Gangguan Irama/ Palpitasi


Gangguan irama seringkali digambarkan oleh korban sebagai perasaan berdebar-debar
(palpitasi). Manajemennya mengikuti algoritma takikardi atau bradikardi, sedangkan jika
diindikasian terjadi SKA diperlukan pemeriksaan EKG. Pengobatan irama jantung saat ini satu-
satunya adalah dengan defibrilator /cardioversion. Apabila tekanan darah bagus, Gambaran EKG
teratur dengan qrs sempit dapat diberikan adenosin. Kalau bradikardia ditatalaksana dengan
atropin 1-2 mg IV.

Syncope
Syncope itu nama lainnya pingsan, arti kedokterannya suatu keadaan dimana terjadi kehilangan
kesadaran tiba-tiba yang sembuh sendiri (self-limited) yang selalu dibarengi dengan manuver
jatuh. Pingsan diakibatkan berkurangnya pasokan darah ke otak sehingga terjadi pengurangan
curah jantung atau penurunan resistensi perifer. Ketika resistensi perifer turun, makan darah akan
banyak tertampung di perifer (misalnya di kaki ketika lama berdiri pas upacara), akibatnya
volume darah balik ke jantung sedikit, ikutin hukum frank-starling, curah jantung juga makin
dikit, akibatnya aliran darah tidak mencukupi. Ketika otak tidak memperoleh darah selama 6-8
detik maka pingsan dapat terjadi baik secara tiba-tiba atau dibuka oleh rasa pusing, bergoyang,
atau menurunnya pandangan.
11

Pingsan itu banyak penyebabnya dan dapat dibagi dalam 4 kelompok besar :
• Faktor Neural. Mekanismenya melalui vasovagal, situasi-emosi, atau hipersensitifitas sinus
karotikus (misalnya pemasangan kerah/korset terlalu ketat bisa bikin sinus karotikus terangsang
dan membuat tekanan darah turun dan pingsan)
• Ortostatik (berkaitan dengan berdiri tegak). Misalnya berdiri terlalu lama. Bisa juga diperkuat
oleh efek obat-obatan atau penurunan volume darah.
• Aritmia jantung. Mis. Disfungsi sinus node, blok AV, aritmia tiba-tiba (paroksismal), serta
• Penyebab lainnya. Mis. Diseksi aorta, obstruksi katup, tamponade jantung, emboli, dll.
Korban pingsan perlu memperoleh pemeriksaan seksama, di antaranya, pemeriksaan
tanda vital, bunyi jantung, EKG, ekokardiogram, pemeriksaan gula darah. Selain itu, kita perlu
membuang kemungkinan penyebab lain seperti epilepsi, pingsan psikogenik, hipoglikemia,
intoksifikasi (keracunan). Tatalaksana pingsan adalah dengan membaringkan pasien pada posisi
telentang atau disebut tradelenberg position, pemberian oksigen, cairan, maupun vasopressor bila
diperlukan. Selain itu perlu juga diberikan edukasi untuk pencegahan serta penangan yang lebih
baik, misalnya dengan mempersiapkan obat atau memakai pacemaker.

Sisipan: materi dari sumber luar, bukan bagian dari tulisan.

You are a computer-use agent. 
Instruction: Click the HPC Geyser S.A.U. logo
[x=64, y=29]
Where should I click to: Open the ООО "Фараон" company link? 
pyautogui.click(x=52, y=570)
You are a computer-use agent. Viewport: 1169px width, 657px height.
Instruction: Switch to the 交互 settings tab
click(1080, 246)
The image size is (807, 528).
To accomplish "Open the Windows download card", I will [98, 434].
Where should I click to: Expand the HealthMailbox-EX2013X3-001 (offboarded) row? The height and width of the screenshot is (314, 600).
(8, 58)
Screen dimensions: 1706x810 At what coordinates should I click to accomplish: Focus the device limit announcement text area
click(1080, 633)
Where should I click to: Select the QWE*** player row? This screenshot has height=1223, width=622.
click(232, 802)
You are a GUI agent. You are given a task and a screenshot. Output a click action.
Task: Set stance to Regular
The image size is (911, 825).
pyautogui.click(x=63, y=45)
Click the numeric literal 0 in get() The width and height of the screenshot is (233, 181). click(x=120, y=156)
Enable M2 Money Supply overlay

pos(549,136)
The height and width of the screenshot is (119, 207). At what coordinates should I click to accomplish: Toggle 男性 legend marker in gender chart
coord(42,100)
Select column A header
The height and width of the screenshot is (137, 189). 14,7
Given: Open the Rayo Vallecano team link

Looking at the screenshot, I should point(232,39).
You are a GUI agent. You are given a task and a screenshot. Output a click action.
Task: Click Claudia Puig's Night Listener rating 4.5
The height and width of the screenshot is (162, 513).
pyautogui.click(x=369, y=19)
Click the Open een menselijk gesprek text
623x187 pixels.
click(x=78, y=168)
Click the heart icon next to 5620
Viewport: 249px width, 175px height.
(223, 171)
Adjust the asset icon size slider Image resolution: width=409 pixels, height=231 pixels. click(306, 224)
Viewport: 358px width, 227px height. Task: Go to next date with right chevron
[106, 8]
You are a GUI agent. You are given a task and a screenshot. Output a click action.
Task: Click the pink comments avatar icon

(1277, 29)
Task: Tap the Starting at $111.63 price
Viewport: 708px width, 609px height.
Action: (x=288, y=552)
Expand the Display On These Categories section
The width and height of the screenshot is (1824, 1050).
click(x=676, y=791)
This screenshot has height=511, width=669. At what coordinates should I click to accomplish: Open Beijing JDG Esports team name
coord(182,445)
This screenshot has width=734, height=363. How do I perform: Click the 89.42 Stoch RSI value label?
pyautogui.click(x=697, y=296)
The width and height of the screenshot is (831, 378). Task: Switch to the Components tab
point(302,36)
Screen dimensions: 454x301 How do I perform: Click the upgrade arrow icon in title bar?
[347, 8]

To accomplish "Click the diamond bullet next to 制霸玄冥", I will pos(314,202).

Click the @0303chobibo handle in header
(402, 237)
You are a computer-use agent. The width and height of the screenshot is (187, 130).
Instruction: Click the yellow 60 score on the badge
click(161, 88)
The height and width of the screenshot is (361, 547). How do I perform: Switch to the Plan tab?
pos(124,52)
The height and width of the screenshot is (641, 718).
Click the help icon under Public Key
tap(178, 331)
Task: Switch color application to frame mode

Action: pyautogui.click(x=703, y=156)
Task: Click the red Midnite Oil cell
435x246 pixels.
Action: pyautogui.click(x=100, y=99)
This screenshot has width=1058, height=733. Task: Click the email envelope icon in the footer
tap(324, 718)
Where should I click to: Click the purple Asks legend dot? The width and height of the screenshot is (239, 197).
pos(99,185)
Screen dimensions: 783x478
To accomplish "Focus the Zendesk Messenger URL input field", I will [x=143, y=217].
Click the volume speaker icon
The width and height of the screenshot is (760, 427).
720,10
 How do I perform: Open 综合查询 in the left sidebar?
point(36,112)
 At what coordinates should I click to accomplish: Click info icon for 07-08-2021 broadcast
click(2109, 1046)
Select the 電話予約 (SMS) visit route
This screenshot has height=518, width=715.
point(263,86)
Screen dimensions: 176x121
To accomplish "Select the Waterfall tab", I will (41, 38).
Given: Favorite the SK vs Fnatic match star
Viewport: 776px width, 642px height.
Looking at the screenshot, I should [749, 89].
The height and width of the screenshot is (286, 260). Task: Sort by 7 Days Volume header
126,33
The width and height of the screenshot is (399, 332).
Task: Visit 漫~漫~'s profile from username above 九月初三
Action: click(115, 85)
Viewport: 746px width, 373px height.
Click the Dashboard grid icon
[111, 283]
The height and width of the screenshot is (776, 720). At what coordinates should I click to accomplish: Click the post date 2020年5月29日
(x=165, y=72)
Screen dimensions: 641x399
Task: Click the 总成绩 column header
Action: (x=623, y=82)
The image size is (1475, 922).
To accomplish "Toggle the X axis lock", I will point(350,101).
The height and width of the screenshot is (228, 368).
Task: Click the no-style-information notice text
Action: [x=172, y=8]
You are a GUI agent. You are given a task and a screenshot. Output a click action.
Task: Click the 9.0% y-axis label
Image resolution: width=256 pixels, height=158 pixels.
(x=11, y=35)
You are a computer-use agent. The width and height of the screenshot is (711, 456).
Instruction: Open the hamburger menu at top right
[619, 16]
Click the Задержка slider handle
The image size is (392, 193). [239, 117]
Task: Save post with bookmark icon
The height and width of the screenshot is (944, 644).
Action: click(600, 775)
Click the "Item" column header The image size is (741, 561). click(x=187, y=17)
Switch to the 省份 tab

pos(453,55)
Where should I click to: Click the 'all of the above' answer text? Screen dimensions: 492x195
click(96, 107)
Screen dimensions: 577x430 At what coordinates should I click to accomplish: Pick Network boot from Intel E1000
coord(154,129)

2.2 Tindakan Dalam Kegawatdaruratan Kardiovaskular

Tindakan Bantuan Hidup Jantung Dasar merupakan layanan kesehatan dasar yang
dilakukan terhadap penderita yang menderita penyakit yang mengancam jiwa sampai penderita
tersebut mendapat pelayanan kesehatan secara paripurna. Tindakan Bantuan Hidup Jantung
Dasar umumnya dilakukan oleh paramedis, namun dinegara-negara maju seperti Amerika
Serikat, Kanada serta Inggris dapat dilakukan oleh kaum awam yang telah mendapatkan
pelatihan sebelumnya. Tindakan Bantuan Hidup Jantung Dasar secara garis besar dikondisikan
untuk keadaan di luar Rumah Sakit sebelum mendapatkan perawatan lebih lanjut, sehingga
tindakan Tindakan Bantuan Hidup Jantung Dasar dapat dilakukan di luar Rumah Sakit tanpa
menggunakan peralatan medis.
Bantuan Hidup Jantung Dasar sebenarnya sudah sering didengar oleh masyarakat awam di
Indonesia dengan nama Resusitasi Jantung Paru (RJP). Umumnya tidak menggunakan obat-
obatan dan dapat dilakukan dengan baik setelah melalui pelatihan singkat. Pedoman Bantuan
Hidup Jantung Dasar yang sekarang dilaksanakan sekarang telah mengalami perbaikan
12

dibandingkan sebelumnya. Bulan Oktober 2010, American Heart Association (AHA)


mengeluarkan pedoman baru Bantuan Hidup Dasar Dewasa. Dalam Bantuan Hidup Dasar ini,
terdapat beberapa perubahan sangat mendasar dan berbeda dengan Bantuan Hidup Dasar yang
telah dikenal sebelumnya, seperti :

1. Pengenalan kondisi henti jantung mendadak segera berdasarkan penilaian respon


penderita dan tidak adanya napas
2. Perintah Look, Feel and Listen dihilangkan dari algoritme Bantuan Hidup Dasar

3. Penekanan bantuan kompresi dada yang berkelanjutan dalam melakukan resusitasi


jantung paru oleh penolong yang tidak terlatih

4. Perubahan urutan pertolongan Bantuan Hidup Dasar dengan mendahulukan kompresi


sebelum melakukan pertolongan bantuan napas (CAB dibandingkan dengan ABC)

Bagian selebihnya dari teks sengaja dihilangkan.